How to extract specific file(s) from tar.gz

How can we extract specific files from a large tar.gz file? I found the process of extracting files from a tar in this question but, when I tried the mentioned command there, I got the error:

$ tar --extract --file={test.tar.gz} {extract11}
tar: {test.tar.gz}: Cannot open: No such file or directory
tar: Error is not recoverable: exiting now

How do I then extract a file from tar.gz?

Asked By: Ankit Vashistha

||

Your example works for me if you omit the braces

$ tar --extract --file=test.tar.gz extract11

If your file extract11 is in a subfolder, you should specify the path within the tarball.

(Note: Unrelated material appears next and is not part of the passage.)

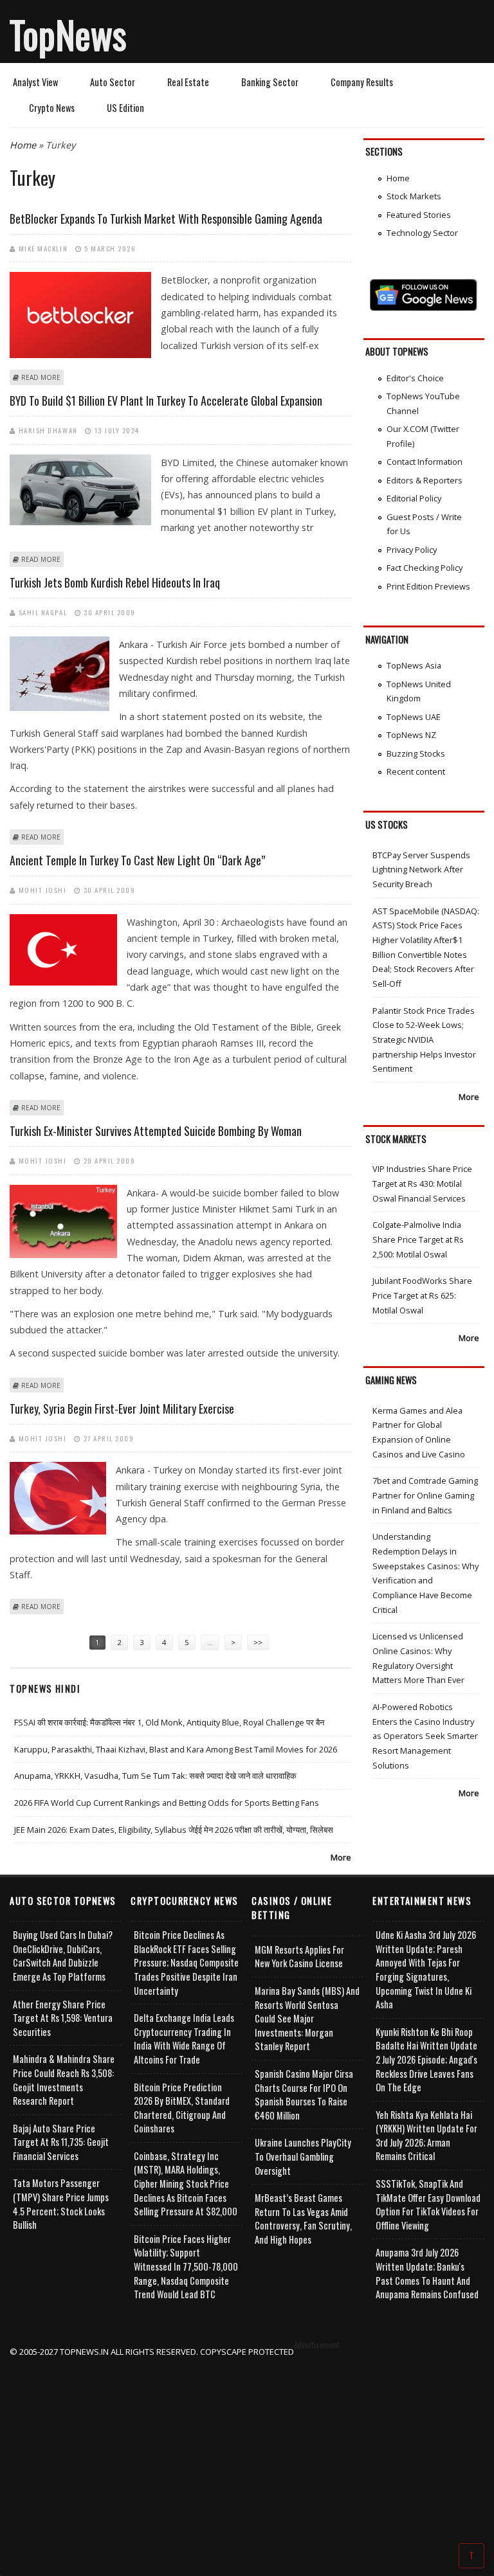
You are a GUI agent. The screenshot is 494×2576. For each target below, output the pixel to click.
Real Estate (188, 82)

$ tar --extract --file=test.tar.gz subfolder/extract11
Answered By: Bernhard

You can also use tar -zxvf <tar filename> <file you want to extract>

You must write the file name exacty as tar ztf test.tar.gz shows it. If it says e.g. ./extract11, or some/bunch/of/dirs/extract11, that’s what you have to give (and the file will show up under exactly that name, needed directories are created automatically).

  • -x: instructs tar to extract files.
  • -f: specifies filename / tarball name.
  • -v: Verbose (show progress while extracting files).
  • -z: filter archive through gzip, use to decompress .gz files.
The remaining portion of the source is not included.